Gulliver looking down upon Lilliput; the mounds ten inches high became

to him actual and lofty summits. The tiny precipices were tremendous.

And the red ants swarmed to attack the black ants that held the heights

with savage and desperate fury. He says he panted with excitement as he

watched the courage of the attack and defence, the savagery of the

"hand-to-hand" fighting. The black and red fell by myriads, and the

doctor had persuaded himself that he observed amazing incidents of

individual heroism.
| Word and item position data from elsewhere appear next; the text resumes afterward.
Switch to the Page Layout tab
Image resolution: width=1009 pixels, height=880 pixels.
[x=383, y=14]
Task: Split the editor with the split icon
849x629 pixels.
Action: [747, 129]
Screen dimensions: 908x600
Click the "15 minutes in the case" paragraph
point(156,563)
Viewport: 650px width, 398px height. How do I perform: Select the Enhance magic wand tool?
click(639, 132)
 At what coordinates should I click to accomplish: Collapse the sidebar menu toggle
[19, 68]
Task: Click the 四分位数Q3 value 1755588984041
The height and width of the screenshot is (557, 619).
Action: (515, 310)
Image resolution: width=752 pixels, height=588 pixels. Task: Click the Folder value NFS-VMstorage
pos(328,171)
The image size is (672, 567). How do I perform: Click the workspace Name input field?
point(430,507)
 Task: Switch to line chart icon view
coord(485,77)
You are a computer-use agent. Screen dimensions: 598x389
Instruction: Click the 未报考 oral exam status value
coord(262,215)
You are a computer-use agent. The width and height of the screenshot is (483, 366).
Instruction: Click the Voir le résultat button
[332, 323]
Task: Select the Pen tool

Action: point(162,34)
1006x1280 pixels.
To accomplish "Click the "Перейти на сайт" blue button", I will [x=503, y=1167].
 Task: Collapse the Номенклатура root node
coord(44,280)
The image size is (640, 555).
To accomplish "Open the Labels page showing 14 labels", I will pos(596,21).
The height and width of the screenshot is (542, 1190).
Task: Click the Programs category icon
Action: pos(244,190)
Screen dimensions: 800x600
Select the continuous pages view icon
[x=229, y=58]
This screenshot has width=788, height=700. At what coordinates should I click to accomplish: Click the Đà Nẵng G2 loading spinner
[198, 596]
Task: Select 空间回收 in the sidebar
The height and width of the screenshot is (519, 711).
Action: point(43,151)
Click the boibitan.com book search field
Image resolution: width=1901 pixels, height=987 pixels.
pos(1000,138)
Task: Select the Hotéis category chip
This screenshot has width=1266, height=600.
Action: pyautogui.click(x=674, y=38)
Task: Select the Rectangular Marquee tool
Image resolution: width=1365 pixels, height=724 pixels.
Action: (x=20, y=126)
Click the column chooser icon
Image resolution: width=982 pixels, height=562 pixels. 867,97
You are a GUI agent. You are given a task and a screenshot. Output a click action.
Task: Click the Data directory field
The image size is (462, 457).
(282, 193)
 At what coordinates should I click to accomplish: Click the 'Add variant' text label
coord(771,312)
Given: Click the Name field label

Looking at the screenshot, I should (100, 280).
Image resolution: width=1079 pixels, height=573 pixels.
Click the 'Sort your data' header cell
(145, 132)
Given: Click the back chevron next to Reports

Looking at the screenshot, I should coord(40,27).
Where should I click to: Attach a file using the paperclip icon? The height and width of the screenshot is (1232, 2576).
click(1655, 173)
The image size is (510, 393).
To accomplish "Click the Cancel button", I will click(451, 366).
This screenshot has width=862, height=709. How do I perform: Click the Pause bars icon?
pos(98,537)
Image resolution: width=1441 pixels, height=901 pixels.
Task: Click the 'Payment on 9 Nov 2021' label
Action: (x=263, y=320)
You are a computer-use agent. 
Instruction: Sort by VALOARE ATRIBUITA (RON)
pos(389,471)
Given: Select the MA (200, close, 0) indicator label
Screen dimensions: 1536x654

One particular range seemed to be the especial aim

of the red forces, and they swarmed up victorious and held it for a

while, and then retreated. The doctor could not quite make out the

reason of this. He started violently when his man called to him. Roberts

said he had called for five minutes without getting an answer, and that

the Dean was in a hurry, with only five minutes to spare. So the

Prebendary went into the house in a kind of dwam, as the Scots put it,

and had no notion of what the Dean had to say; and when he got back to

the garden he found his gardener smoothing the plot with a long rake,

and raking in a lot of dead ants with the mould. The gardener said it

was the boys; but the doctor took no notice, and went to the Custos that

night, and the Custos reading his paper a fortnight later began to think

that the old Prebendary was a prophet.



And the Prebendary? He ends his letter: "Quod superius est sicut quod

inferius" ("that which is above is as that which is below"), as the

Smaragdine Tablet of Hermes Trismegistus testifies, and it is my belief

that this is a world battle in the sense which we do not appreciate.

There have been some who have held that the earthly conflict is but a

reflection of the war in heaven. What if it be reflected infinitely, if

it penetrate to the uttermost depths of creation? And if a speck of dust

be a cosmos--the universe--of revolving worlds? There may be battles

between creatures that no microscope shall ever discover.